CI Run — Budget Cap + No Persistenceartifacts/14/ci_flags_test.json
1{
2 "type": "result",
3 "subtype": "success",A
4 "is_error": false,
5 "duration_ms": 1513,
6 "duration_api_ms": 1497,
7 "num_turns": 1,
8 "result": "4",B
9 "stop_reason": "end_turn",E
10 "session_id": "94d02fdc-9f01-4b5c-8bc9-8f08e684d8a3",C
11 "total_cost_usd": 0.016079,D
12 "usage": {
13 "input_tokens": 3,
14 "cache_creation_input_tokens": 1410,
15 "cache_read_input_tokens": 14253,
16 "output_tokens": 5,
17 "server_tool_use": {
18 "web_search_requests": 0,
19 "web_fetch_requests": 0
20 },
21 "service_tier": "standard"
22 },
23 "modelUsage": {
24 "claude-opus-4-6": {
25 "inputTokens": 3,
26 "outputTokens": 5,
27 "cacheReadInputTokens": 14253,
28 "cacheCreationInputTokens": 1410,
29 "costUSD": 0.016079,
30 "contextWindow": 200000,
31 "maxOutputTokens": 32000
32 }
33 },
34 "permission_denials": [],
35 "fast_mode_state": "off"
36}
AAlways check this first in CI — false means the call succeeded
BThe actual output text — extract with jq -r '.result'
CPresent even with --no-session-persistence, but not resumable after exit
DAggregate this across pipeline steps for total CI run cost
Eend_turn means Claude finished naturally — watch for max_tokens if truncated

Key fields to parse in your CI scripts:

  • is_error / subtype — check for "error_max_budget_usd" to detect budget exceeded
  • total_cost_usd — aggregate across pipeline steps for total CI run cost
  • result — the actual output text
  • session_id — present even with --no-session-persistence (valid during process lifetime only)
  • stop_reason"end_turn" means normal completion; other values indicate interruption

Parsing the Result in Bash

#!/usr/bin/env bash
set -euo pipefail
RESULT=$(claude -p "Review this diff for bugs" \
--output-format json \
--max-budget-usd 0.50 \
--no-session-persistence \
--permission-mode bypassPermissions)
# Check for budget exceeded
SUBTYPE=$(echo "$RESULT" | jq -r '.subtype // ""')
if [ "$SUBTYPE" = "error_max_budget_usd" ]; then
echo "::error::Claude exceeded budget cap"
exit 1
fi
# Extract result and cost
REVIEW=$(echo "$RESULT" | jq -r '.result')
COST=$(echo "$RESULT" | jq -r '.total_cost_usd')
echo "Review cost: $COST"
echo "$REVIEW"

The ::error:: prefix is GitHub Actions syntax for surfacing errors in the workflow summary.

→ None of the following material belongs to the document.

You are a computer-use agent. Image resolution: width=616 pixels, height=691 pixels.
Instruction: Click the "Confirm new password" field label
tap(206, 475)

Replace it with your CI system’s equivalent.

Gotcha

—max-budget-usd is checked between turns, not mid-generation. The first turn can exceed the budget by any amount. For Opus, system prompt cache creation alone costs ~$0.016, so setting the budget below that guarantees an error_max_budget_usd response with no useful output.

Gotcha

If ANTHROPIC_API_KEY is missing or invalid, the CLI exits with a non-zero code but may not produce JSON output. Your pipeline should check the exit code before attempting to parse JSON, or the jq step will fail silently and the CI job may report success when it actually did nothing.

Tip

SessionStart and SessionStop hooks do not fire in —print mode. Only PreToolUse, PostToolUse, and Stop hooks fire in headless mode. If your audit logging depends on SessionStart, it will silently skip in CI.